[EXTRACTED DATA Boundary: Start]
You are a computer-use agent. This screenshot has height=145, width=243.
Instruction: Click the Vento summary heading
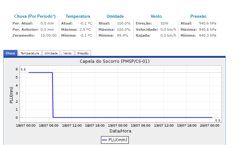156,16
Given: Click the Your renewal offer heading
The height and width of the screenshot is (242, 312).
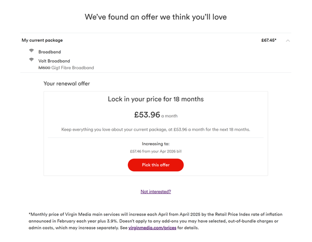Looking at the screenshot, I should 67,83.
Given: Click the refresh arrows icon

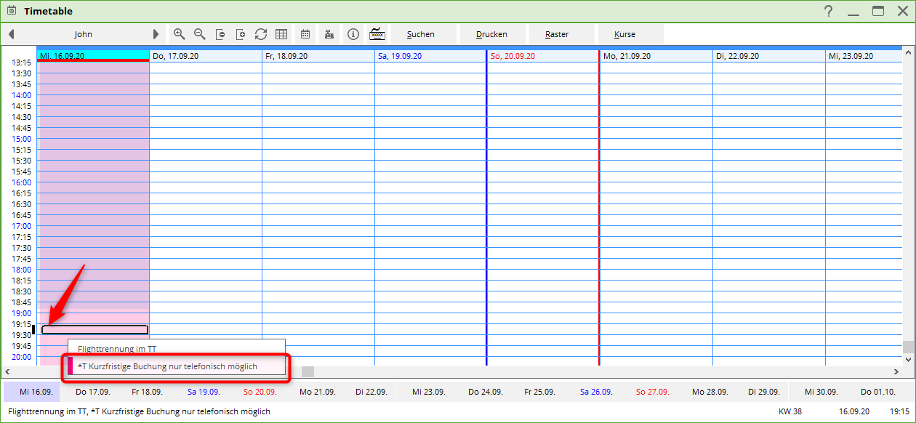Looking at the screenshot, I should pyautogui.click(x=261, y=34).
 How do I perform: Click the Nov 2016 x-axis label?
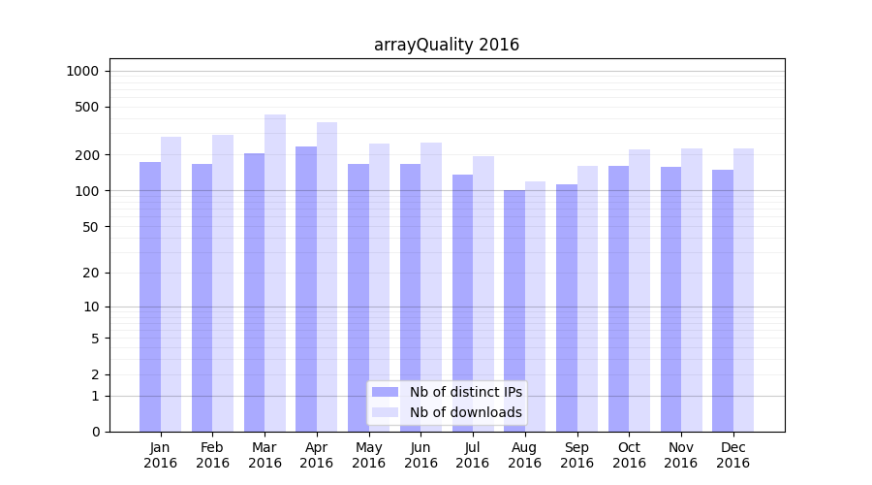[681, 455]
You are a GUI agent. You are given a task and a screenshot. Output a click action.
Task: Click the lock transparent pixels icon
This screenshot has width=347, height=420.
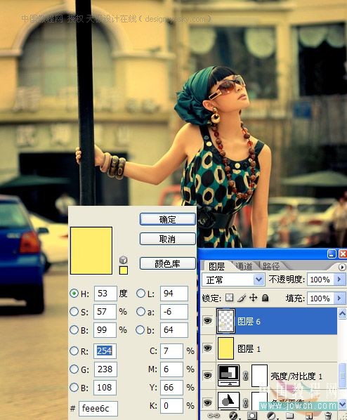coord(229,298)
[EXTRACTED DATA Boundary: End]
THE TASK ▸ Lines in the material above that include the string "agent" should be listed.

SOLUTION ▸
You are a computer-use agent. This screenshot has height=145, width=243.
You are a GUI agent. You are given a task and a screenshot. Output a click action.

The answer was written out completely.